GOAL OF THE EXERCISE: Below are some entries. Return exactly the lines from the one with "How do I perform: Enable" through the final line, leaving out any pictures.

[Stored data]
····················
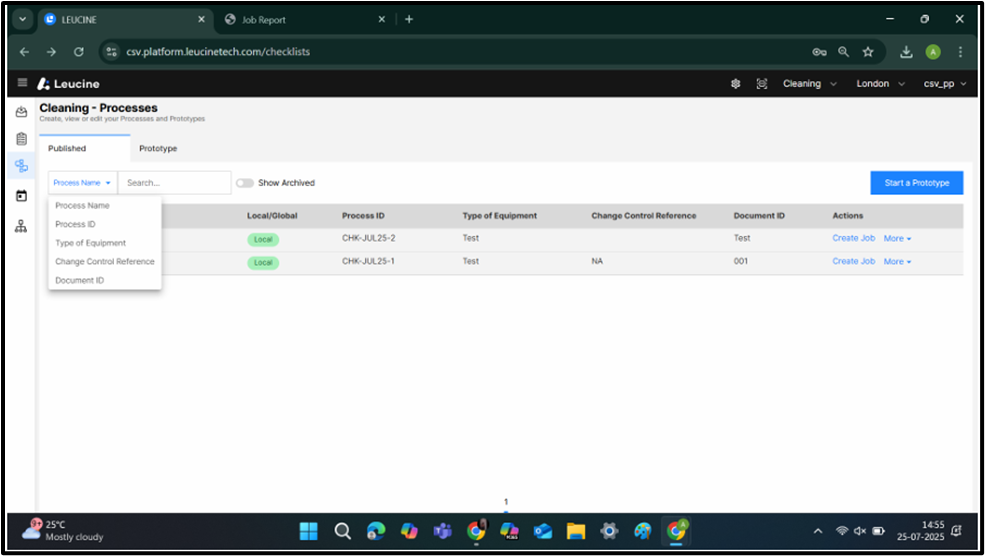Image resolution: width=985 pixels, height=556 pixels.
Task: Click into the Search input field
Action: 174,183
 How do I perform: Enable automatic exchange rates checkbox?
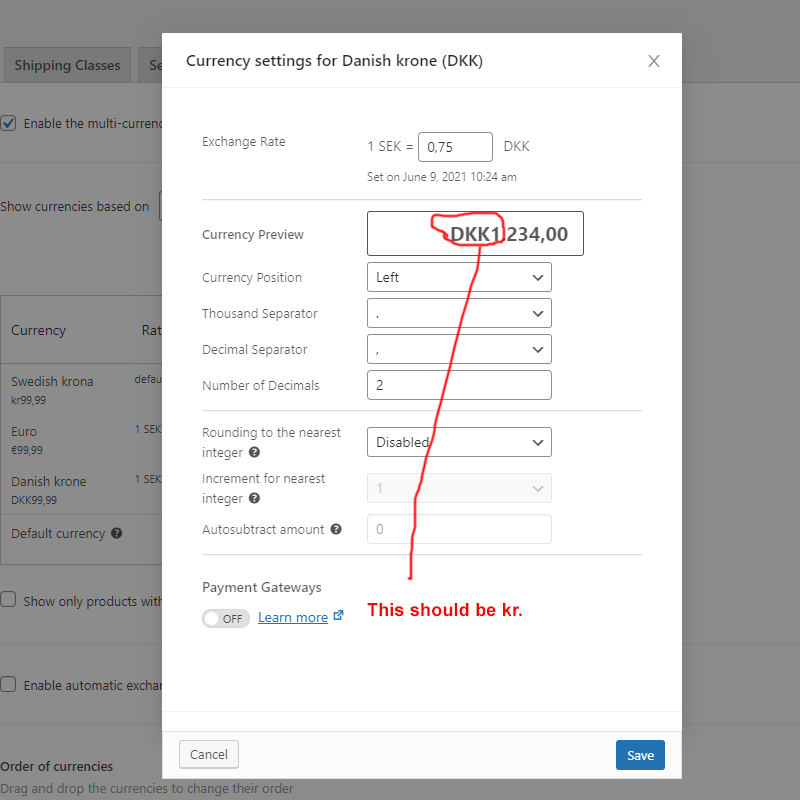(x=8, y=685)
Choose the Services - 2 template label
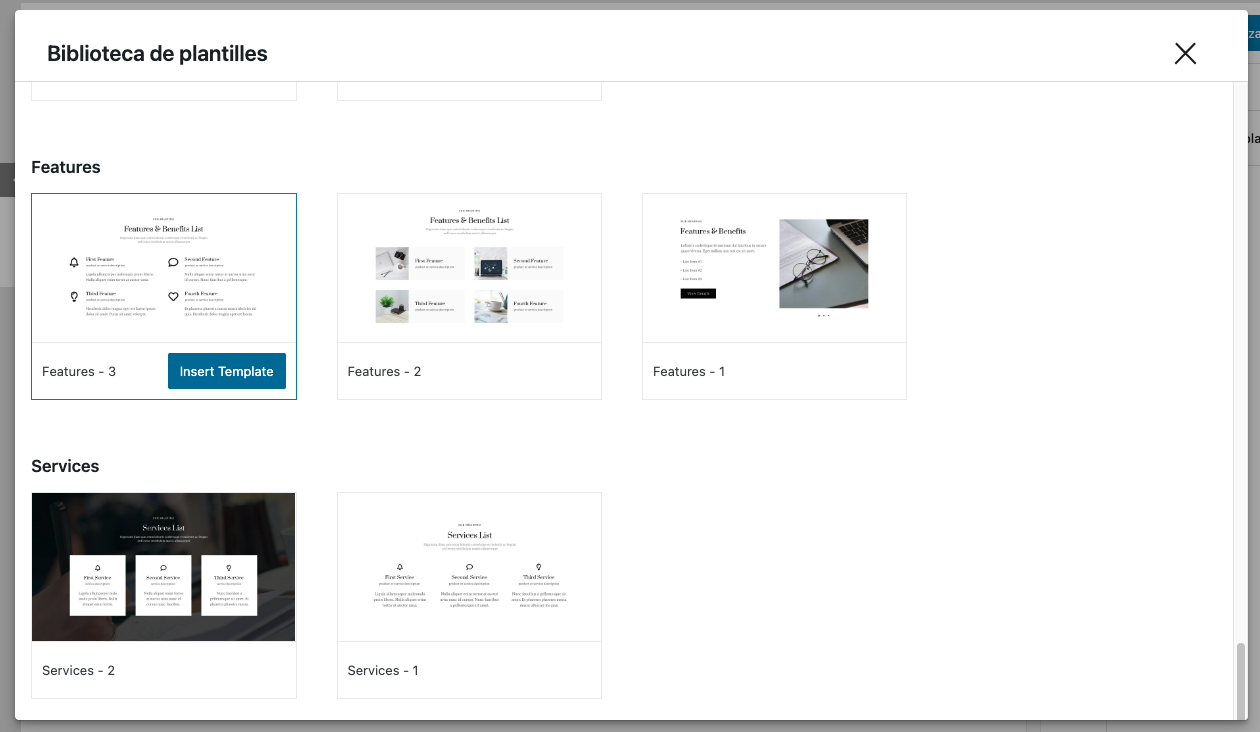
····················
YOUR SOLUTION:
 How do I perform: Enable automatic exchange rates checkbox?
(x=8, y=685)
Choose the Services - 2 template label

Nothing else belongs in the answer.